Il y a quand même toujours cette angoisse des réalisateurs face à ce vecteur qu’ils ne peuvent pas maîtriser.
Cette nouvelle génération a la chance de pouvoir avoir accès à toutes les musiques possibles et imaginables grâce à internet, ils ont plus de culture. A partir du moment où un réalisateur sait diriger un acteur, parler avec un directeur de la photo, un créateur de costume il peut aussi dialoguer avec un compositeur, notre angle d’attaque à TraxZone est de montrer au réalisateur qu’il peut diriger son compositeur.

L’Agence en est au tout début ?
Oui, pour l’instant on s’occupe des demandes des compositeurs, à leurs requêtes, on n’est pas un agent, on est dans le conseil, dans l’accompagnement, on a une offre extrêmement large mais on n’a surtout pas la vocation d’être agent ; on est là pour combler les manques de la chaîne de la musique à l’image.

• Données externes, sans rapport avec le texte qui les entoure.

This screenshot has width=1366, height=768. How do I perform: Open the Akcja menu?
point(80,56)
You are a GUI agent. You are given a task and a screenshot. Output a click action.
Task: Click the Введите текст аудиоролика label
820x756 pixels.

Alors longue vie à TraxZone !

A propos de la thèse :
Cette thèse étudie le métier de compositeur de musiques de films au sein de l’industrie cinématographique française, selon une approche transversale et complémentaire (législation, sociologie du travail, psychologie sociale, économie). La première partie dresse un état des lieux de la profession et caractérise son statut de co-auteur du film (loi 1957). Elle définit les rapports entre le compositeur et l’équipe du film afin de comprendre sa place dans l’industrie cinématographique, et tout particulièrement sa relation avec le réalisateur. La seconde partie présente les résultats d’une enquête réalisée auprès de 109 compositeurs travaillant pour le long-métrage français. Elle permet de définir et de caractériser le métier selon leur opinion. La vitalité de cette activité professionnelle est également mesurée autour de trois dates clefs (1985, 1995 et 2008) afin d’appréhender l’avenir de la profession dans l’industrie cinématographique française. La période analysée, 2000-2008, vise à mesurer la mutation que traverse le métier. Sa représentation est enfin esquissée du point de vue des cinéastes français, de l’industrie cinématographique et des compositeurs eux-mêmes. La troisième et dernière partie aborde l’aspect économique de la profession, ainsi que la politique de soutien au métier de la part des institutions (CNC et SACEM), puis les enjeux d’une formation apprenant au couple réalisateur-compositeur à travailler de concert.